Given a toehold through the door, a full frontal assault will not be far in the future.
When doctors have to claim patient expenses on Medisave, the Community Health Assist Scheme and pioneer generation portals, even a simple change of a single day in the birth date of patients causes non-recognition and non-validity of the claim.
Hackers, by planting a simple algorithm to innocuously change the birth dates of patients by a single digit, can thus make this system almost frustratingly useless for general practitioners.
On the national scale, whole medical databases can be made inaccessible by just such a simple hacking manoeuvre, and if good old-fashioned note-taking by doctors are dispensed with for a total reliance on an electronic record, total chaos and havoc will be the resultant consequence.

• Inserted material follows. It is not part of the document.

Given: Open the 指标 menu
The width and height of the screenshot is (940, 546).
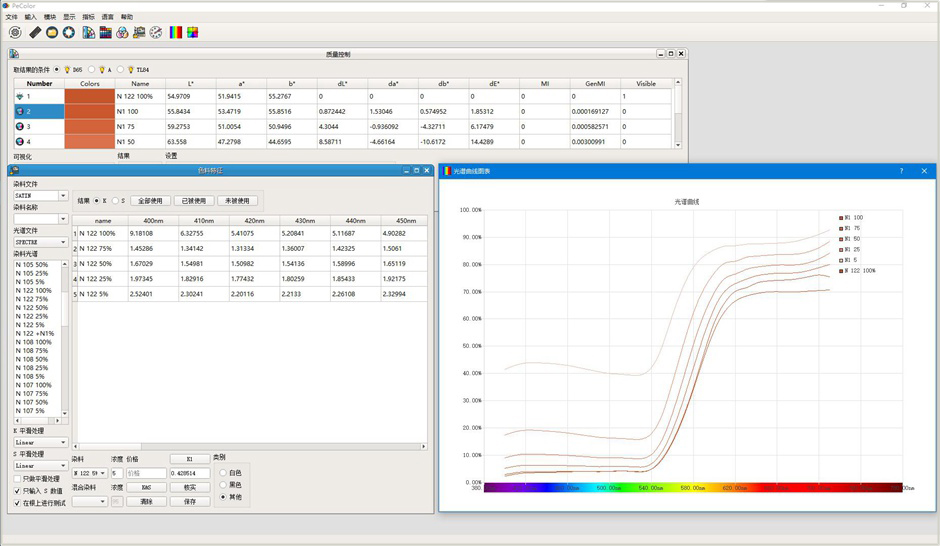Looking at the screenshot, I should tap(88, 17).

Mr Julian Ho, with 20 years of IT and cyber-security experience (End users the weakest link in cyber security; July 23), states the stark and dangerous truth: People, like doctors inputting and accessing electronic records in the national database, will become fodder for miscreant hackers.
Healing is our business and great care, detail and pride are put into doctors' patient treatments, whereas the electronic database is secondary in our thoughts, and thus likely to be dealt with in a more perfunctory or even negligent manner.
How much responsibility can then be pinned on doctors if they are careless and it leads to their portals being the entry point for a nationwide hacking attack?